Ore starts out as rock buried in the ground. So, you're going to need to get that out of there. While you could do that with a bloke and a pickaxe I'm sure lots of the processes actually involved add water, even if not terribly much.
Also, this stuff isn't expensive, it's basically just slightly valuable dirt, so if it's stored somewhere they're not going to be keeping it in water-tight containers, it'll be in an open truck, or an open freight car somewhere, getting rained on.
Now, shipping dirty water across the ocean is pointless and costs money, so it's not as though they're going to add more water just for fun, but if the contracts involved don't specify that it has to be less than so-and-so much water in the cargo, then it's nobody's job to ensure it isn't damp.

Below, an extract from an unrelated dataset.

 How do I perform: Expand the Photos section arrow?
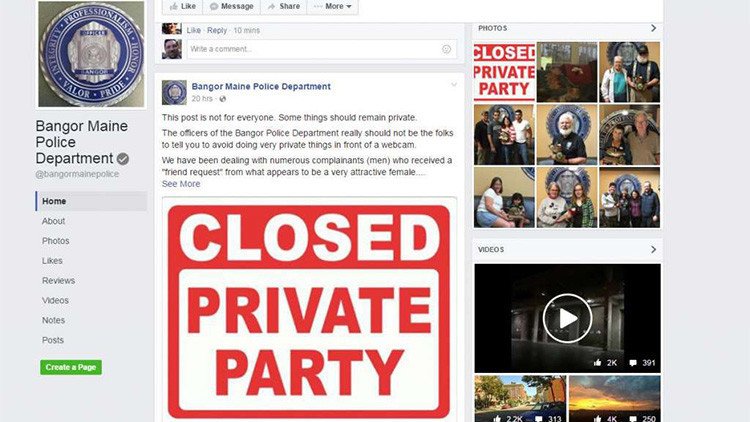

https://www.marineinsight.com/naval-architecture/intact-stab...
As the article mentioned, wave action will cause the center of gravity (CG) of the liquid to shift, and with it the overall ship's CG. This puts the ship in a new stable equilibrium heeled over to that side. If the compartment isn't dewatered, this process can repeat until the 'stable' equilibrium includes upper decks taking on sea water. CG shifts up, righting arm becomes flipping arm, hull experiences stress beyond tolerances, breaches kill remaining buoyancy, and down she goes.
By the way, the easiest way to tell if a ship is in danger of hitting critical (aka neutral aka very very bad) stablility, watch how long it takes to rock from side to side. A ship that has an excessively long roll period and appears to be hanging to one or both sides can in serious danger.